WORK INSTRUCTIONS. I'd like an exact copy of only the lines from the start of the listing below through the line that holds "Given: Select the Pen tool". Please keep the pictures out.

========================

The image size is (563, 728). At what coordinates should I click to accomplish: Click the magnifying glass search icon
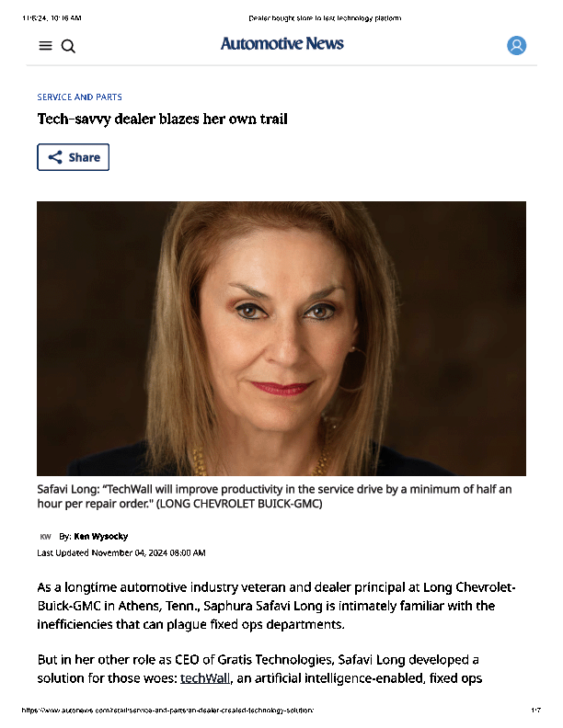point(68,46)
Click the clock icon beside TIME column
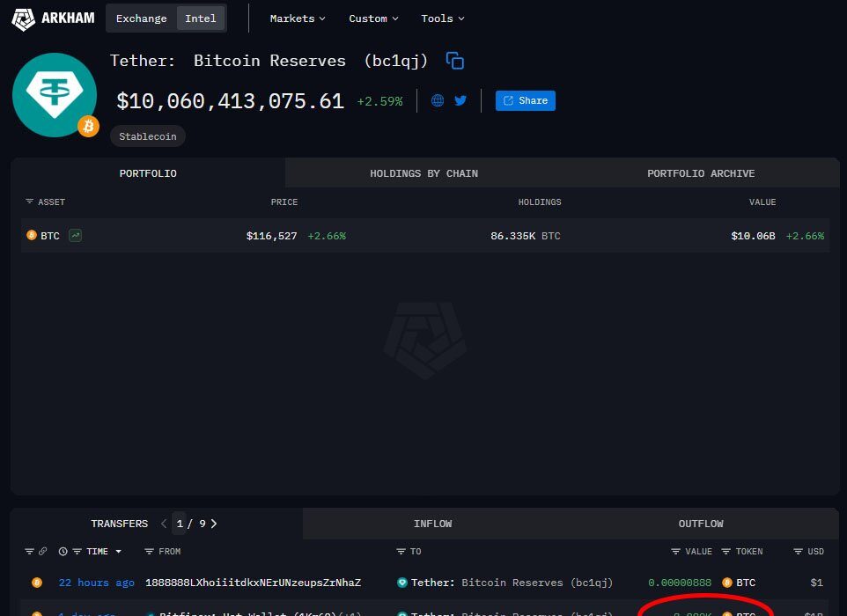Viewport: 847px width, 616px height. click(63, 552)
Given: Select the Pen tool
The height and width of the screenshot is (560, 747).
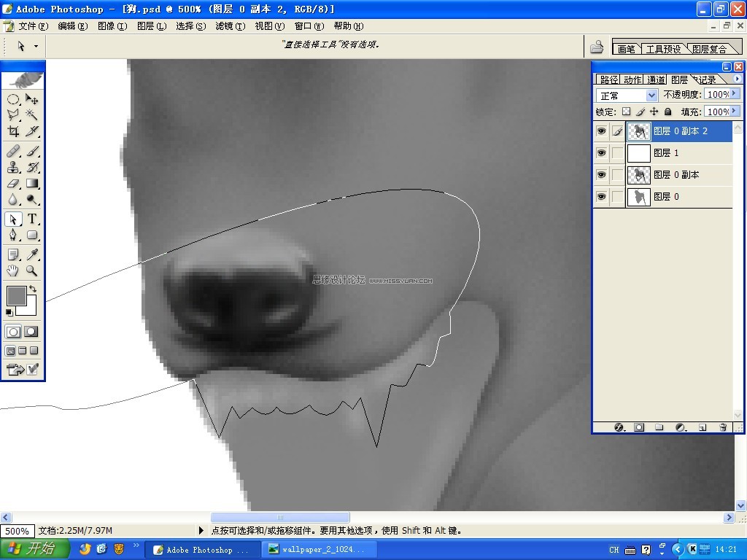Looking at the screenshot, I should [13, 235].

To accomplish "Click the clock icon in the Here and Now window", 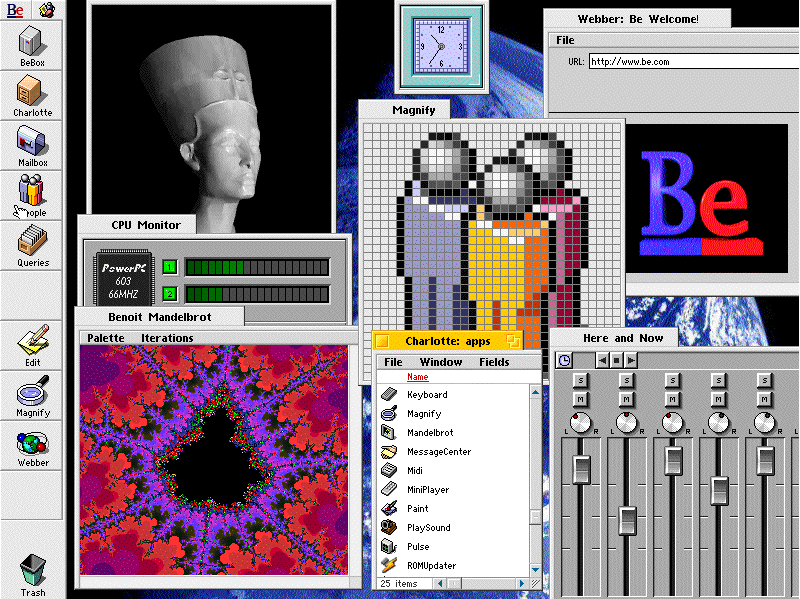I will [564, 360].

========================

OUTPUT FOR THIS EXERCISE.
The image size is (563, 728). At what coordinates should I click to accomplish: Click the magnifying glass search icon
point(68,46)
Click the clock icon beside TIME column
Viewport: 847px width, 616px height. click(63, 552)
Given: Select the Pen tool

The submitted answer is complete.